-- Start Working data --

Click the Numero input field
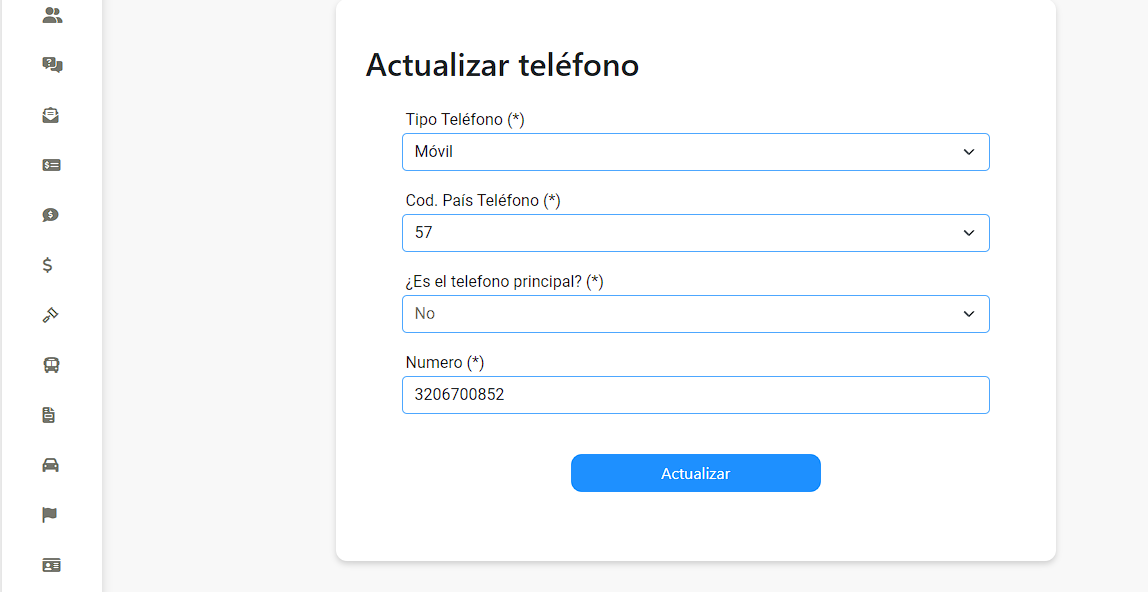This screenshot has height=592, width=1148. [x=696, y=395]
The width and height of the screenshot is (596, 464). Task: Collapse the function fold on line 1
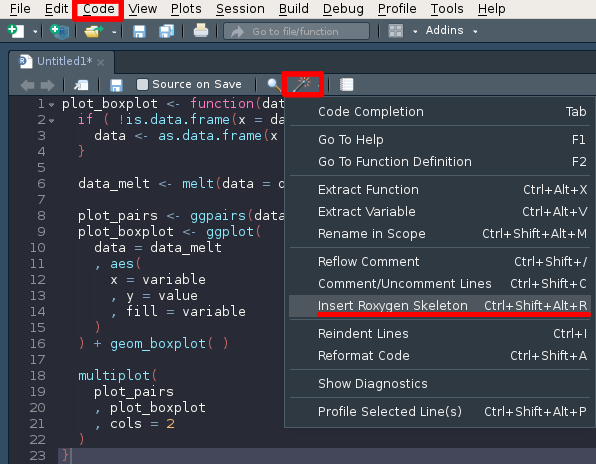tap(52, 105)
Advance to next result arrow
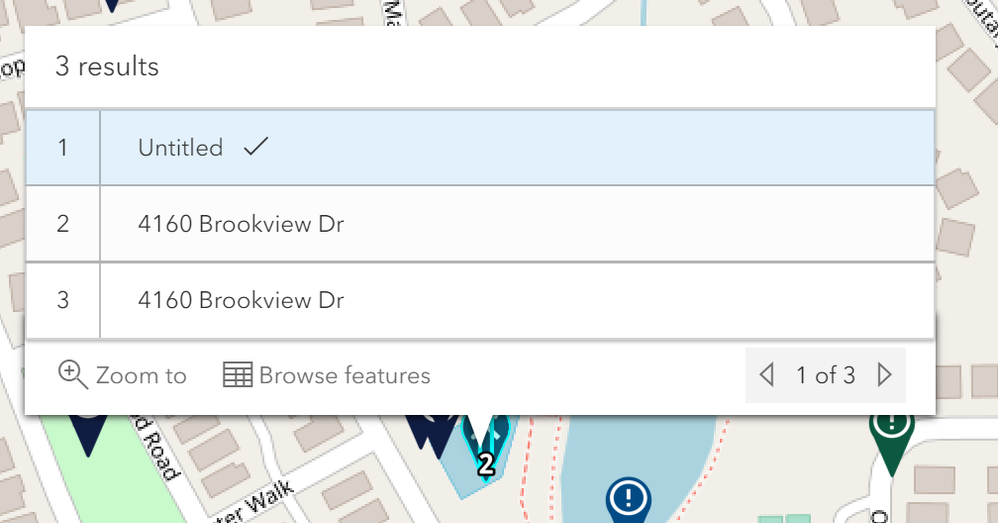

-- End Working data --

* [Exercise description] Reproduce everything in the listing from the line containing "The width and" through the end of the listing, leaving out the pictures.

* [Reply]
The width and height of the screenshot is (596, 464). Task: Collapse the function fold on line 1
tap(52, 105)
Advance to next result arrow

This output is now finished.